STATED GOAL – Copy out every line from the one containing "At what coordinates" down to the one containing "pyautogui.click(x=506, y=201)", without the pictures.

EXCERPTED RECORDS –

↓↓↓

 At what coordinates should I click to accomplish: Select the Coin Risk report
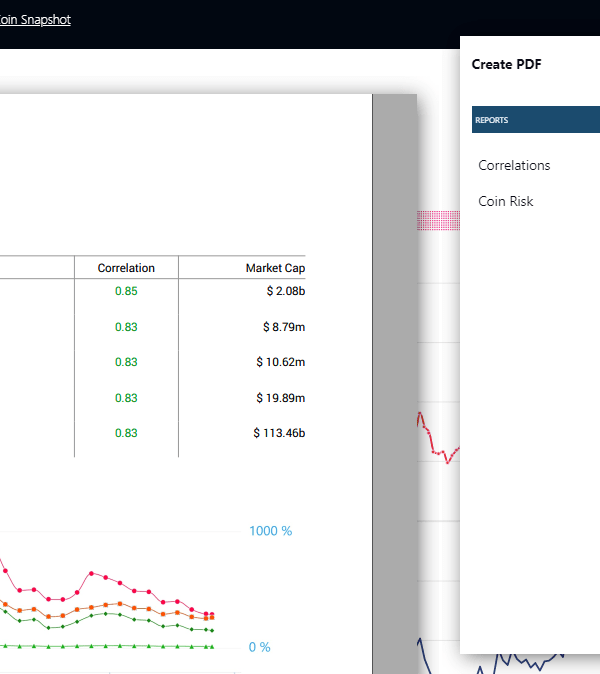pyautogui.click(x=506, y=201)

↑↑↑
↓↓↓

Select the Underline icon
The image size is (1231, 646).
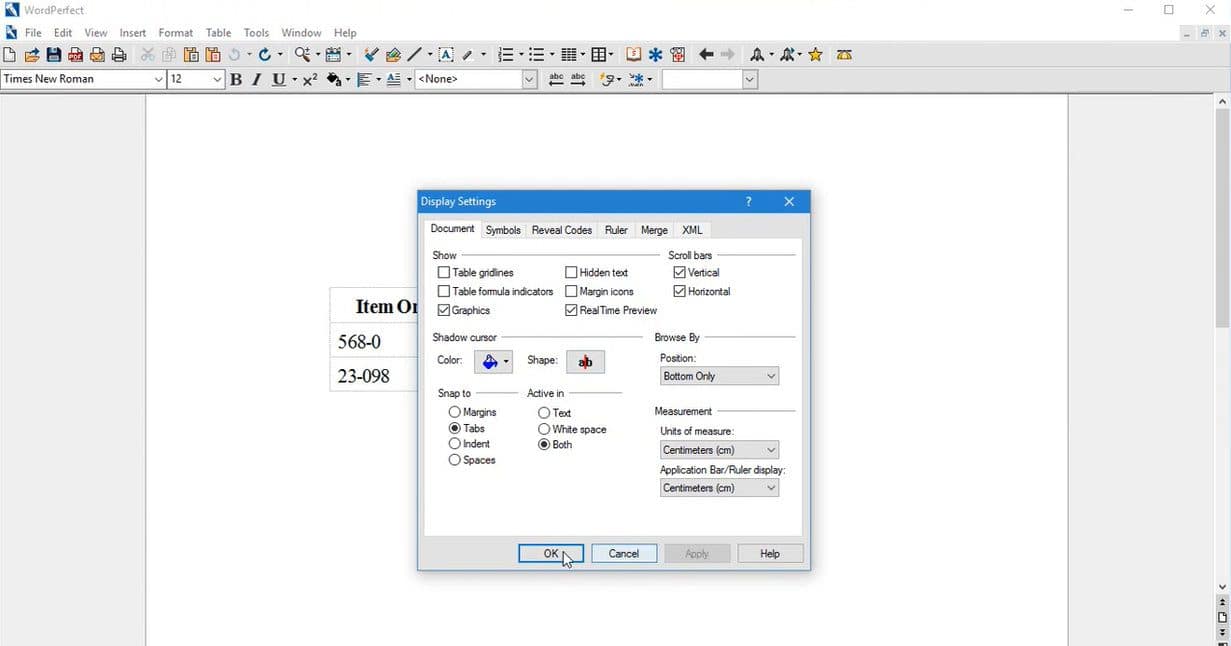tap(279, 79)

↑↑↑
↓↓↓

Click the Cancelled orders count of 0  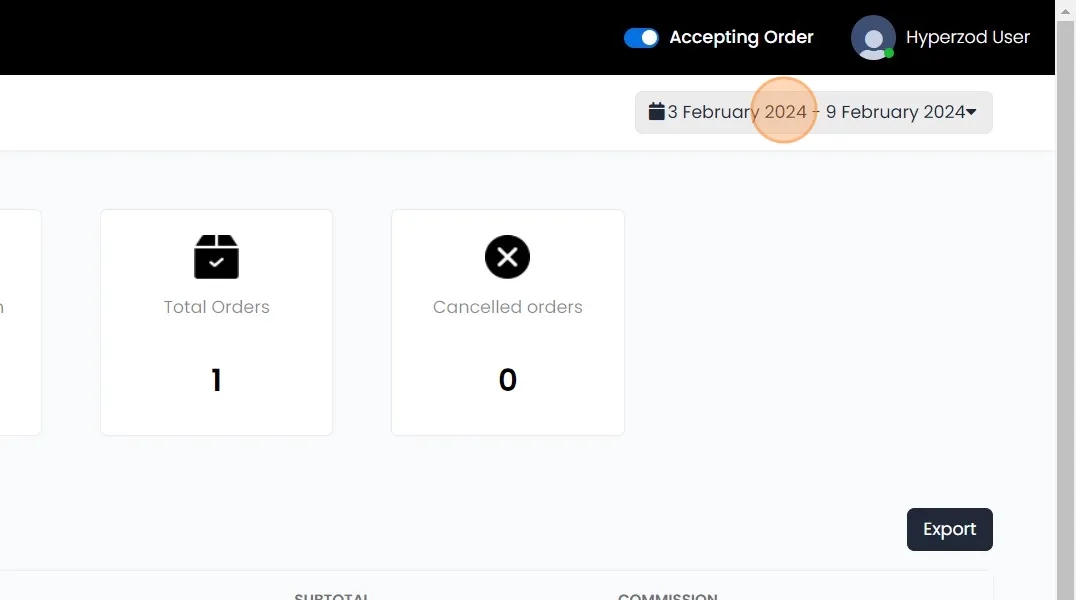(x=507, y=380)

↑↑↑

SOLUTION BELOW –
 At what coordinates should I click to accomplish: Select the Coin Risk report
pyautogui.click(x=506, y=201)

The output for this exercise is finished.